No livro de estréia de Pedro Salgueiro estão enfeixadas páginas de
literatura lavadas por densa atmosfera simbólica e por fino lavor
artesanal. Do seu texto exsurgem o apelo da infância revisitada,
como acontece no conto “O Menino do Cabelo Azul”; a realidade e o
cascalho da memória e o mundo evanescente da nossa formação
cultural, como os retratos que estão em “A Espera” e no conto que
abre o caderno em alusão; por fim, a tempestade invadindo os
cenários de um possível juízo final, tal como o clima que campeia em
“O Peso do Morto” e “A Rua do Cemitério”. E assim também a tessitura
da lenda e das histórias apócrifas que costuram toda a leveza do
livro e lhe dão a sua indiscutível unidade estrutural.

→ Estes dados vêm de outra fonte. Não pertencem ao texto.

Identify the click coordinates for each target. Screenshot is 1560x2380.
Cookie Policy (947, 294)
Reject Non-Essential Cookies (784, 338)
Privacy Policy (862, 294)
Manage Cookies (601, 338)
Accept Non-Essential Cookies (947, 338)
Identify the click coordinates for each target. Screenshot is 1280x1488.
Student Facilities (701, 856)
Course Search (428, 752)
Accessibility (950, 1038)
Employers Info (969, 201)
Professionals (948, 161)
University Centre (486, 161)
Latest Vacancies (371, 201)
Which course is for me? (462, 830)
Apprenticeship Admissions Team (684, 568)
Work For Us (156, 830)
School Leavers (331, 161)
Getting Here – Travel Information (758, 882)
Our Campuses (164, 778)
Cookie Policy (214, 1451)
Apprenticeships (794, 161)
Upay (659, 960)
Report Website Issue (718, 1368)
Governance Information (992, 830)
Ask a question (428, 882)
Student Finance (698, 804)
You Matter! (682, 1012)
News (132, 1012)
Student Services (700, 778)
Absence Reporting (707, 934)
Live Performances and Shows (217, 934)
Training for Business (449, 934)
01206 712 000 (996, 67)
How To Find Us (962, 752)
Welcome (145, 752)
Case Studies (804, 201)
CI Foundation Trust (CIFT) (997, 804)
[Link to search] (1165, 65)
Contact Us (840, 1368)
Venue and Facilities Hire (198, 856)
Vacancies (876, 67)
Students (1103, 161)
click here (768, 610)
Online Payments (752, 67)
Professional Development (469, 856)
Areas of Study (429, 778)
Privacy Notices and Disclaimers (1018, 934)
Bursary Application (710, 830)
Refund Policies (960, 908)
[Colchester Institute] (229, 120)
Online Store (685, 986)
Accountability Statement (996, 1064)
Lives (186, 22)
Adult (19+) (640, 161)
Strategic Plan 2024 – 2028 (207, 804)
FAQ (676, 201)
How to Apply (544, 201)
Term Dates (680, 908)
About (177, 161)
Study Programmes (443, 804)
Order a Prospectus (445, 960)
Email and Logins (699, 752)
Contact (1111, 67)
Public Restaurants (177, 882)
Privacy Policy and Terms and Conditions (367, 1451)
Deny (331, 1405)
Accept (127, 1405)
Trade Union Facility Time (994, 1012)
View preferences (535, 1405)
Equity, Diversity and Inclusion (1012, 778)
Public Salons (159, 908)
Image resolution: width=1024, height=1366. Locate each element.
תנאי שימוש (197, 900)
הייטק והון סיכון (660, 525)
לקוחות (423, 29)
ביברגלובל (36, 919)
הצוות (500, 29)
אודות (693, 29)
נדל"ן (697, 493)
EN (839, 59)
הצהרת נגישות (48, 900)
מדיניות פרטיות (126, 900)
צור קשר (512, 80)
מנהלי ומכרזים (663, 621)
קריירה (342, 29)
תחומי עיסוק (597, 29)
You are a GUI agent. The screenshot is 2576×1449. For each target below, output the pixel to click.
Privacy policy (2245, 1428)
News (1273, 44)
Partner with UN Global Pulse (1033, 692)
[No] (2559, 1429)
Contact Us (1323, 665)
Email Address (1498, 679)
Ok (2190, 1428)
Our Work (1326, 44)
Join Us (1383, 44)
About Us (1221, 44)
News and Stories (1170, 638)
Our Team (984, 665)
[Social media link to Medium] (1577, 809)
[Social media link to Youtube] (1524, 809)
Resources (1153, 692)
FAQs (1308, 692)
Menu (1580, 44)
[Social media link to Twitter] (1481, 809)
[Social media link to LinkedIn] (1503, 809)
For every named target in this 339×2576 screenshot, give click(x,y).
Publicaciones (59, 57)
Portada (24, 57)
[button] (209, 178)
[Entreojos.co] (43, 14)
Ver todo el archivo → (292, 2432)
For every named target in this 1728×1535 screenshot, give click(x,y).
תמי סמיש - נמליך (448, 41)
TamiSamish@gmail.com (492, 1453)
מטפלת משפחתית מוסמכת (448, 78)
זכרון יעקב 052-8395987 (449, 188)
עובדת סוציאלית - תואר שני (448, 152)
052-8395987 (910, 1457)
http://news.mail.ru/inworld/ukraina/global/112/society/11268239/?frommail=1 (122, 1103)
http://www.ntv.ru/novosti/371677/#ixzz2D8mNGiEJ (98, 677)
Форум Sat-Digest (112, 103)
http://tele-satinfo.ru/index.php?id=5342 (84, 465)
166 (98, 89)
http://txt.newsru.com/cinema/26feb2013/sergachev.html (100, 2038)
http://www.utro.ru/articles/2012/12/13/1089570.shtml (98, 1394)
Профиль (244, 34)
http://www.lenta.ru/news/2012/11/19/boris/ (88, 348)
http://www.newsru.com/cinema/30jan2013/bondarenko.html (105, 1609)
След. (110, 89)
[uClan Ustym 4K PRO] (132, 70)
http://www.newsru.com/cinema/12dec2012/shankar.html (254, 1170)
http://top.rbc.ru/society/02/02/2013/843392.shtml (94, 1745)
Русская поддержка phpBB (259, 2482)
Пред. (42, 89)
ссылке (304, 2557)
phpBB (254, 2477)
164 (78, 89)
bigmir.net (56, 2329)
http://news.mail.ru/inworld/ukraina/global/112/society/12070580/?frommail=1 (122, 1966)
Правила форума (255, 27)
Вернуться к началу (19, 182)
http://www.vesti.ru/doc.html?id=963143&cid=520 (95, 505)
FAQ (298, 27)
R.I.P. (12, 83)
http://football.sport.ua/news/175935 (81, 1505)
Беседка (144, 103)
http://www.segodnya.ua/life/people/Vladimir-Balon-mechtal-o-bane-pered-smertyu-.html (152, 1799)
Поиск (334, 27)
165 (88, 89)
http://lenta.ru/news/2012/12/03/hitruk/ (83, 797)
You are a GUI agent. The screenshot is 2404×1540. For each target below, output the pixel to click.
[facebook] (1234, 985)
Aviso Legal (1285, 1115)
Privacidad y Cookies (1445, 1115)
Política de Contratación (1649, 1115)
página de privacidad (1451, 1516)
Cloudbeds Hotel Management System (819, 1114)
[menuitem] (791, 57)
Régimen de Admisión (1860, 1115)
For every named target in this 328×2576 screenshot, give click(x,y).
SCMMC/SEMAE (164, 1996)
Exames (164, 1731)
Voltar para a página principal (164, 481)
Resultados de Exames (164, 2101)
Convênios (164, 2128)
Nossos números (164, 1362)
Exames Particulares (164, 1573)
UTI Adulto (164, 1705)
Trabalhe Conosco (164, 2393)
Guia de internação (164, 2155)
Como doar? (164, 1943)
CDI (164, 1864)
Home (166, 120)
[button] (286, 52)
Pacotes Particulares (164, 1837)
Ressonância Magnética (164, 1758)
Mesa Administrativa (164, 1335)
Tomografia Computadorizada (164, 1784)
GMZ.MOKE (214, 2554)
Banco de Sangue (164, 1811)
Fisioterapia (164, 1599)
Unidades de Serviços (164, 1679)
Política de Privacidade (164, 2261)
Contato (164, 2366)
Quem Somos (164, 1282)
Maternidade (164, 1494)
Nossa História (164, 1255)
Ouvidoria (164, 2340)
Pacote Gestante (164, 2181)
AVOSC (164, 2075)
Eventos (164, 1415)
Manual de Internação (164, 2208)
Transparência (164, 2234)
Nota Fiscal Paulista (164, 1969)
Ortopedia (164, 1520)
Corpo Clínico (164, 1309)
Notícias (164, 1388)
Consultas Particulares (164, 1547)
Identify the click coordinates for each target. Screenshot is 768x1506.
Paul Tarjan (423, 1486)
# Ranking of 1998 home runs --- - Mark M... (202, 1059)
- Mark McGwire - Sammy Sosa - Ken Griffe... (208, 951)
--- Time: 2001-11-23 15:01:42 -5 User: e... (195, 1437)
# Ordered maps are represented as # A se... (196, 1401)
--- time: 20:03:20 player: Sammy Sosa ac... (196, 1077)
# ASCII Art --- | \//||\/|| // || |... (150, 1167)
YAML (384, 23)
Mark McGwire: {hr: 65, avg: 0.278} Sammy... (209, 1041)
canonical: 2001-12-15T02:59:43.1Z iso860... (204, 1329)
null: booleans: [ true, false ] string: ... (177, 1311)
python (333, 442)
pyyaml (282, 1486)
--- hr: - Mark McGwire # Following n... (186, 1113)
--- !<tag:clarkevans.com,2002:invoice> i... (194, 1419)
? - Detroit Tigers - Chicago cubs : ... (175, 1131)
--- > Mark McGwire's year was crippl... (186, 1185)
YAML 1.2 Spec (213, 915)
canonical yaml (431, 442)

“Belisarina” é um conto assim remarcado por esses filamentos, que
atingem também o enredo de “Os Loucos da Papaconha”e se projetam nos
textos que se vão organizando no decorrer do volume, por onde
grassam também o ritual cabalístico, o espanto, a superstição, tudo
isso tendo a morte e o fantasma da morte como motivação e temática
principal.
Entre todos os contos, é indiscutível que “Os Urubus ou O Dedo de
Dona Júlia” é aquele que possui maior concentração e densidade,
aquele que melhor explora o fantástico e no qual a morte e o
mistério parecem juntos caminhar, sugerindo-nos dessa forma o autor
diversos níveis de leitura e com certeza nenhuma pronta solução,
fazendo do seu livro uma obra aberta enquanto dimensão estética e
literária, enquanto proposta criativa e técnica de construção
ficcional.
Em nível do significante, nota-se nos contos de Pedro Salgueiro uma
opção quase compulsiva pela economia da expressão textual. Já no que
tange aos componentes semântico e estilístico os contos reunidos em
O Peso do Morto agradam sobretudo pela multiplicidade dos recursos
formais e pelos processos de revigoramento e modernização da
escrita.
Assim, pois, a curta ficção de Pedro Salgueiro, um contista que sabe
reinventar os descaminhos da literatura e recuperar os diversos
estágios e acertos da sua mais bela tradição, provando-nos que a
arte não está fadada ao enfrentamento da superação e que são muitas
as possibilidades que um escritor pode utilizar.